**Problem requirements**
Below are records; the lines starting at the one with "Open the Nexus 7 from $229 ad link" and ending at the one with "Go to 政务服务 navigation item" must be reproduced exactly, both included. Pictures must not appear.
BEGIN Material provided
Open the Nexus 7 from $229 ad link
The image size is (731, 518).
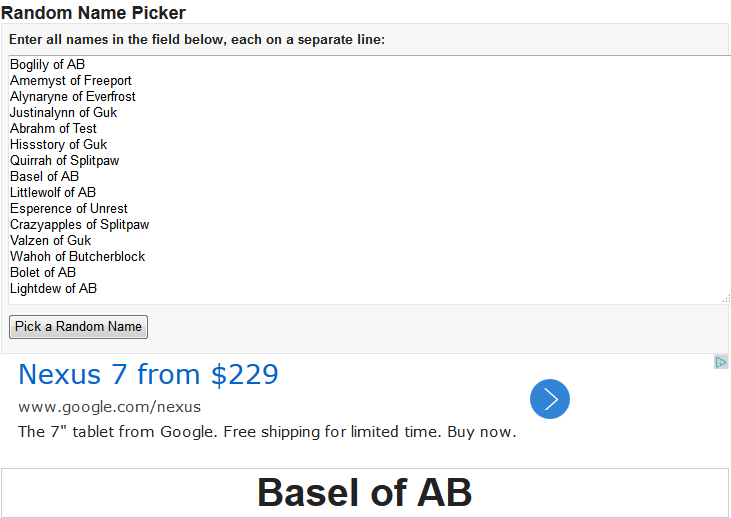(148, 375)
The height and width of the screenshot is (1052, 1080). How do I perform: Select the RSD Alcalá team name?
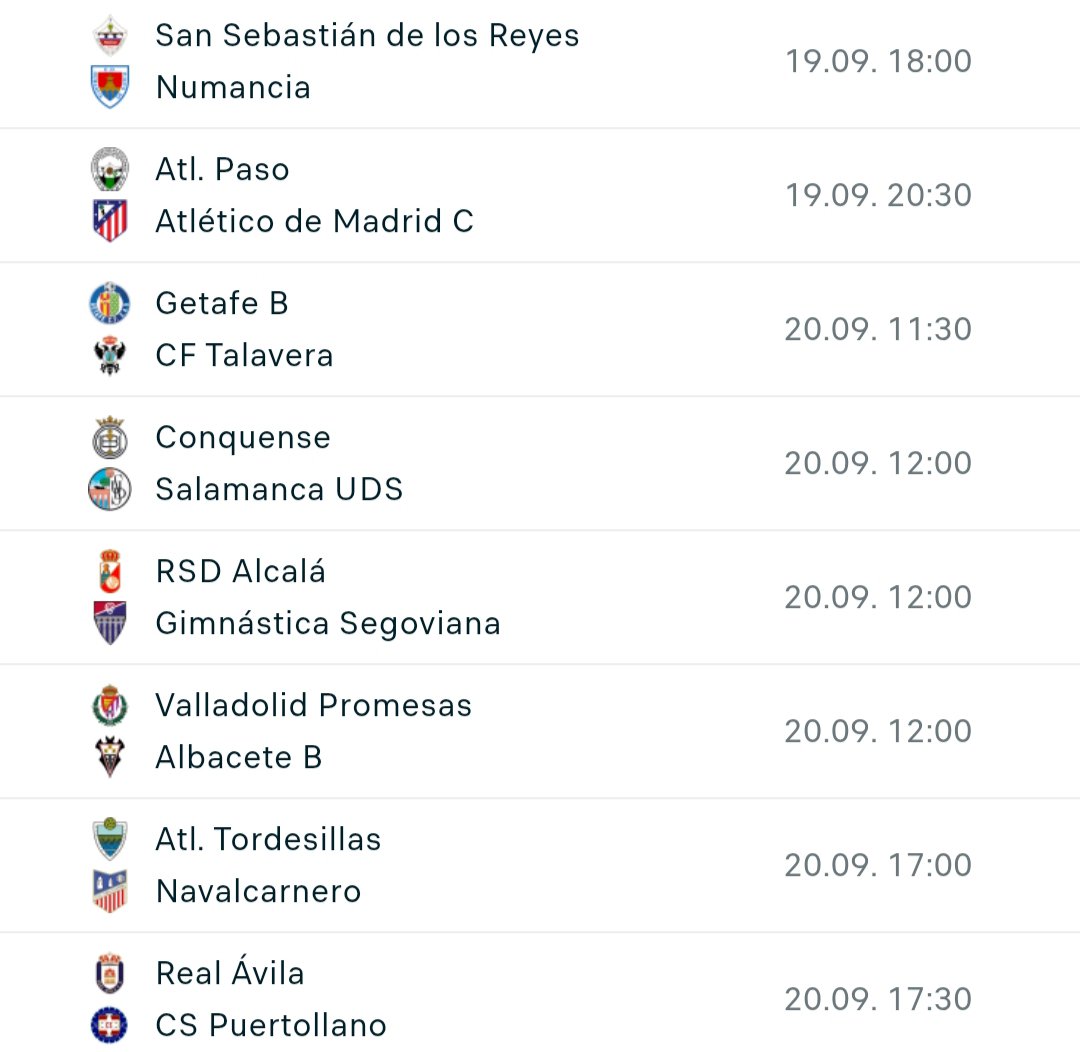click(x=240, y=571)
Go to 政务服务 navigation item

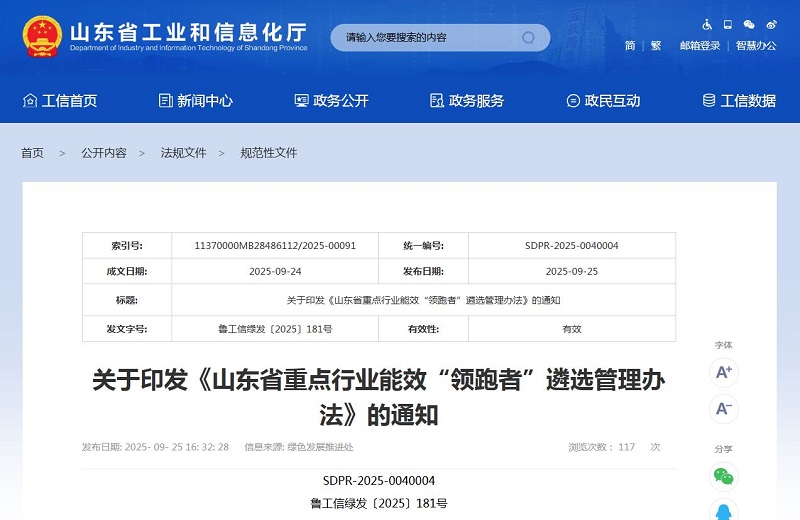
END Material provided
BEGIN Material provided
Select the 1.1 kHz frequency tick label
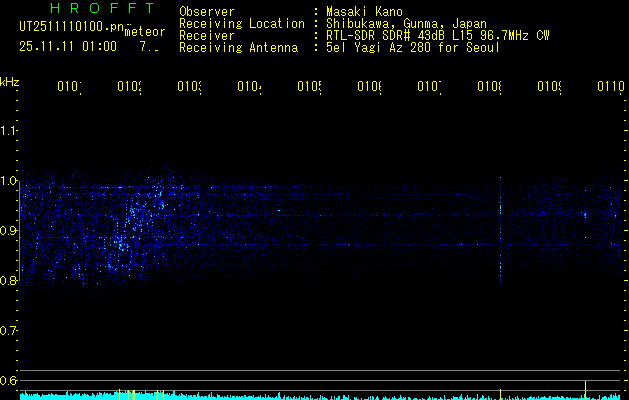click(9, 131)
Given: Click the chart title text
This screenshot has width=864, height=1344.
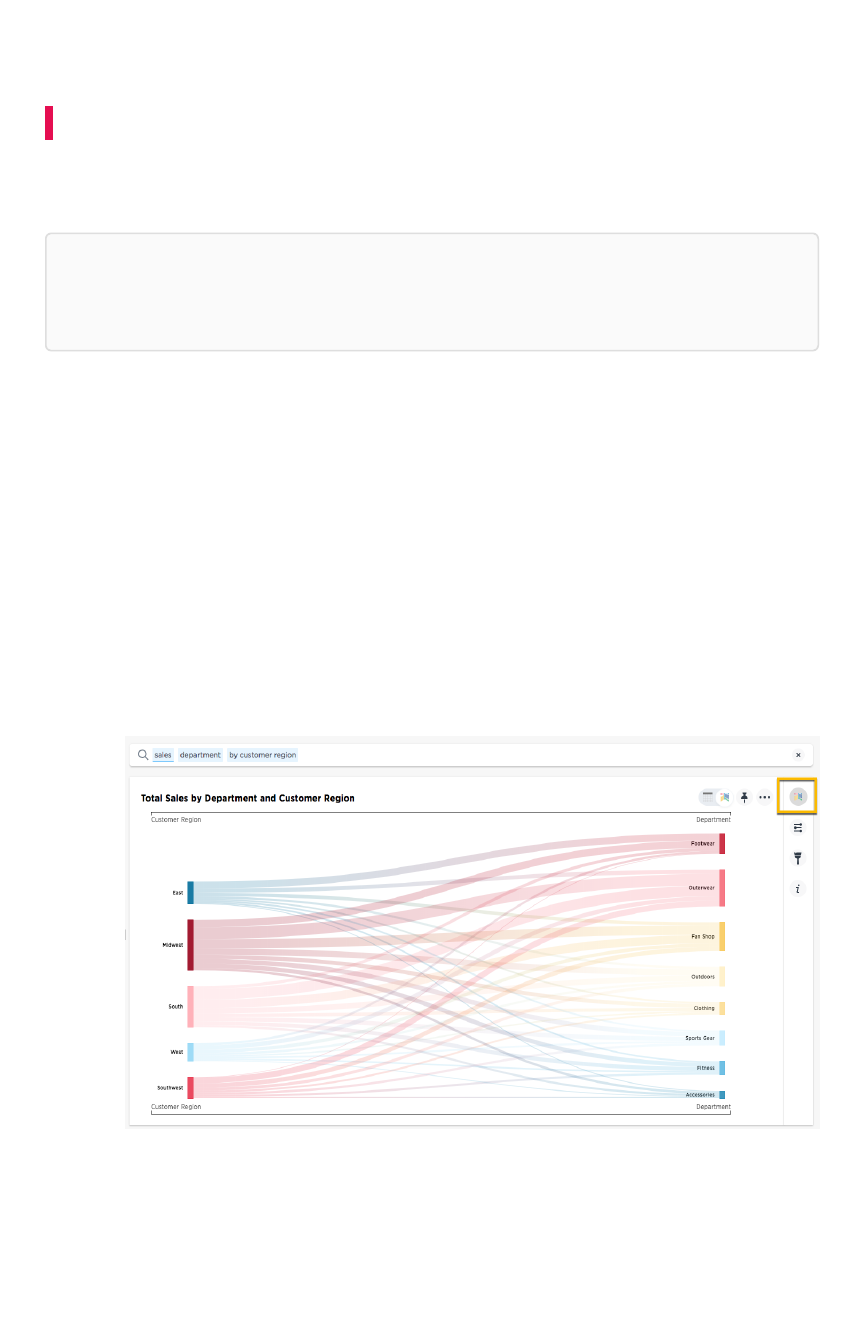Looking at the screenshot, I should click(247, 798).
END Material provided
BEGIN Material provided
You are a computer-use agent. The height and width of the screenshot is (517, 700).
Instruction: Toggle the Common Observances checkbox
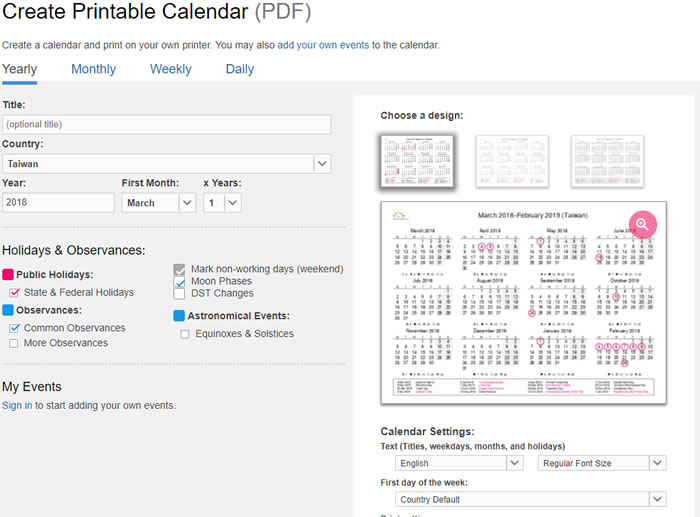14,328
END Material provided
**Output of the task**
Open the Nexus 7 from $229 ad link
The image size is (731, 518).
(148, 375)
The height and width of the screenshot is (1052, 1080). How do I perform: Select the RSD Alcalá team name?
click(x=240, y=571)
Go to 政务服务 navigation item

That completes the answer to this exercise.